PROBLEM STATEMENT:
Lines below starting with the line with "Click the MYNTVERDI 0.20 coin value box" and going on through the line with "Task: Select the downstream CRC value 9754" must be output exactly; the rest of the records must be left out.

(Stored data entries)
╔══
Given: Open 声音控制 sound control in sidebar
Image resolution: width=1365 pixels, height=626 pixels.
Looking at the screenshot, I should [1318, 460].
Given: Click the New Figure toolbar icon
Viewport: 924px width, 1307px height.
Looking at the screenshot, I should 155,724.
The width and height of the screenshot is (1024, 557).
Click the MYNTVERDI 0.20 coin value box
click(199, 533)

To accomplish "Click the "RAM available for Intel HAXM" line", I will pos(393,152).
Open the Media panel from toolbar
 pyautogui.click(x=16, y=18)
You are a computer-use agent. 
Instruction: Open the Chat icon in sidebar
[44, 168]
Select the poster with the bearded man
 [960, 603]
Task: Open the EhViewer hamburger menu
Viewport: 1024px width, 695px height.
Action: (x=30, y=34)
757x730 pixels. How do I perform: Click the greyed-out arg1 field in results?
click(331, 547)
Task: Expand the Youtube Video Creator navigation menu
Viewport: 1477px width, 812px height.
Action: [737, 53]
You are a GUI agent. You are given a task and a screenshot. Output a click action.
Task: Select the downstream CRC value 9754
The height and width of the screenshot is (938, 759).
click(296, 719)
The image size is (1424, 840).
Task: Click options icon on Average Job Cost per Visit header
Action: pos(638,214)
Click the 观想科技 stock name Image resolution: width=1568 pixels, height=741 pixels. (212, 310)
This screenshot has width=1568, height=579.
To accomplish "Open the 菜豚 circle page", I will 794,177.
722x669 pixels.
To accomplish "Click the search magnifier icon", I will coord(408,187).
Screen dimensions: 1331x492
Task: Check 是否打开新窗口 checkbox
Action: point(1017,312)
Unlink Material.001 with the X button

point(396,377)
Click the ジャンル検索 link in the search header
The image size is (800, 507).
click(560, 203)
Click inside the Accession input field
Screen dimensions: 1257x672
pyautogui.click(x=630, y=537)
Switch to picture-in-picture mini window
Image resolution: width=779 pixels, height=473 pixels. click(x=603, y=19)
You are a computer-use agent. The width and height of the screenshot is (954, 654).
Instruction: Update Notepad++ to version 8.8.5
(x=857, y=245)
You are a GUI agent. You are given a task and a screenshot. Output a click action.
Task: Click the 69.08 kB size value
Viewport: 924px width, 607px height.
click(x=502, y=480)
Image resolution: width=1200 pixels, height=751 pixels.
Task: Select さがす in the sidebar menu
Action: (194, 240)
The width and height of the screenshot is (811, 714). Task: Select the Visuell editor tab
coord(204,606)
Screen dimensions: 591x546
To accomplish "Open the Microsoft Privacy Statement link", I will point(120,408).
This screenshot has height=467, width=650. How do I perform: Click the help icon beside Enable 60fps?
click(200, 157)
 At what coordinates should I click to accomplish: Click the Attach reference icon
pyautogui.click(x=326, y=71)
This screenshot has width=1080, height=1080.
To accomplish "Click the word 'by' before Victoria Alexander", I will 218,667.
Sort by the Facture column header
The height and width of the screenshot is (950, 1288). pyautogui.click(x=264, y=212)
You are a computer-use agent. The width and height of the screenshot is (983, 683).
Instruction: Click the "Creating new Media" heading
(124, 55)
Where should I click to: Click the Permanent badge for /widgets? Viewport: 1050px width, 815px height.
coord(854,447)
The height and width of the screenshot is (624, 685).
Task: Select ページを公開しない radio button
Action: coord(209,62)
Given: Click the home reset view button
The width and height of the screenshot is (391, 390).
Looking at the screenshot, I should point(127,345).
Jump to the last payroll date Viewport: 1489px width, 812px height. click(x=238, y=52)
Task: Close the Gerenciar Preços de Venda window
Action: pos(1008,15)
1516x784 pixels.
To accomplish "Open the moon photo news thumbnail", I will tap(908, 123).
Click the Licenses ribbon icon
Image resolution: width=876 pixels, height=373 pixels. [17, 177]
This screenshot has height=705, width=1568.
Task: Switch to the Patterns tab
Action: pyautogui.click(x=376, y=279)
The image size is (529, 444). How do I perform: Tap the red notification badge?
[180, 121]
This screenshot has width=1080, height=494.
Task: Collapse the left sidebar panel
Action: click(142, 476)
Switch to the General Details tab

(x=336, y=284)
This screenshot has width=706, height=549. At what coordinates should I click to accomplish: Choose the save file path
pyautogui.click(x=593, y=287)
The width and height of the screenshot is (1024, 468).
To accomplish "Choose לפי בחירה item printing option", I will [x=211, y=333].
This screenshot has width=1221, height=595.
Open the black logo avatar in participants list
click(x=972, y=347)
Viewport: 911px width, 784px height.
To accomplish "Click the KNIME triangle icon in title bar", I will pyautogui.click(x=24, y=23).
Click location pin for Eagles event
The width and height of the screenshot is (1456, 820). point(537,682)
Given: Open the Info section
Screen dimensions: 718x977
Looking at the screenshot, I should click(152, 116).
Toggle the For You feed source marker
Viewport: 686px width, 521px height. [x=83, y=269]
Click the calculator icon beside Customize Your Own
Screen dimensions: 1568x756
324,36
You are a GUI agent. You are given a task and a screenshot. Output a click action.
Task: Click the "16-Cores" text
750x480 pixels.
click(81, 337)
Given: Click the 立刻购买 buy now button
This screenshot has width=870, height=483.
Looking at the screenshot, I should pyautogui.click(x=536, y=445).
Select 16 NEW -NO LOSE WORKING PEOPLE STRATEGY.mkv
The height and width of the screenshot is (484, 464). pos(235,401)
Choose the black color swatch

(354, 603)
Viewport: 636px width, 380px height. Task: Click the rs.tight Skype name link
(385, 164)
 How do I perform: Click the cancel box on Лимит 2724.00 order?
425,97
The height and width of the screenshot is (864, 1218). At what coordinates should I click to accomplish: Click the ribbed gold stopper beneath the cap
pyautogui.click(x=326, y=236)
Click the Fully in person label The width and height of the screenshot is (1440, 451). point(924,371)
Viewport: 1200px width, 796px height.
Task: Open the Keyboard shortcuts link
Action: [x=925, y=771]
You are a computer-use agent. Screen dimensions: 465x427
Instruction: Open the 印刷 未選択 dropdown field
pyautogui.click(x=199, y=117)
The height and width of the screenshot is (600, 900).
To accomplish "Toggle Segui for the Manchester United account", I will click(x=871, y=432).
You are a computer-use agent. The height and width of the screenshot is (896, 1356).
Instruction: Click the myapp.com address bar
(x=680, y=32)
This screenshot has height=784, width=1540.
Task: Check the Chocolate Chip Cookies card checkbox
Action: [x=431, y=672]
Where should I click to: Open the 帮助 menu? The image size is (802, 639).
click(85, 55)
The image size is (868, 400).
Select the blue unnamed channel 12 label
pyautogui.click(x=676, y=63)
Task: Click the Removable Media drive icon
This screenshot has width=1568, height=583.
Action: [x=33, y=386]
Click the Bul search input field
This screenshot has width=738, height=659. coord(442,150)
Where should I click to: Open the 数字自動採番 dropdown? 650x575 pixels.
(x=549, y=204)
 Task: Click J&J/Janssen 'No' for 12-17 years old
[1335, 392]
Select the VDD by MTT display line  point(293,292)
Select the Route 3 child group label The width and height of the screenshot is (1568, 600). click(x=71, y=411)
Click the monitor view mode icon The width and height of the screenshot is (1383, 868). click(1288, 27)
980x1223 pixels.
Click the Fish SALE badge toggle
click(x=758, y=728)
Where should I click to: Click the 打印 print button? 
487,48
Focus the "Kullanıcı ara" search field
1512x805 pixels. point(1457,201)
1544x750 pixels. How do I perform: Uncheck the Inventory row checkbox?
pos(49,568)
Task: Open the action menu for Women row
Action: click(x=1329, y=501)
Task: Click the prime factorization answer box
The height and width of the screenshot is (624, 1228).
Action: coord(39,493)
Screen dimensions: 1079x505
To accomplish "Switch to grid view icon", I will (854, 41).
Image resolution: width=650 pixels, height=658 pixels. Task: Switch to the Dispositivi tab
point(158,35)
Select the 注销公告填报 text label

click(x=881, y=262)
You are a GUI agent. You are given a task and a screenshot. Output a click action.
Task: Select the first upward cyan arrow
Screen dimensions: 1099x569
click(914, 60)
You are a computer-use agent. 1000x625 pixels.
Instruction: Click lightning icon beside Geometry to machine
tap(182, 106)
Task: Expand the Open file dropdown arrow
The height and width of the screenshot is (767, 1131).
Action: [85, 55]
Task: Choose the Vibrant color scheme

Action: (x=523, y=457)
╚══
ANSWER TO THIS PROBLEM:
Click the MYNTVERDI 0.20 coin value box
click(199, 533)

To accomplish "Click the "RAM available for Intel HAXM" line", I will pos(393,152).
Open the Media panel from toolbar
 pyautogui.click(x=16, y=18)
You are a computer-use agent. 
Instruction: Open the Chat icon in sidebar
[44, 168]
Select the poster with the bearded man
 [960, 603]
Task: Open the EhViewer hamburger menu
Viewport: 1024px width, 695px height.
Action: (x=30, y=34)
757x730 pixels. How do I perform: Click the greyed-out arg1 field in results?
click(331, 547)
Task: Expand the Youtube Video Creator navigation menu
Viewport: 1477px width, 812px height.
Action: [737, 53]
You are a GUI agent. You are given a task and a screenshot. Output a click action.
Task: Select the downstream CRC value 9754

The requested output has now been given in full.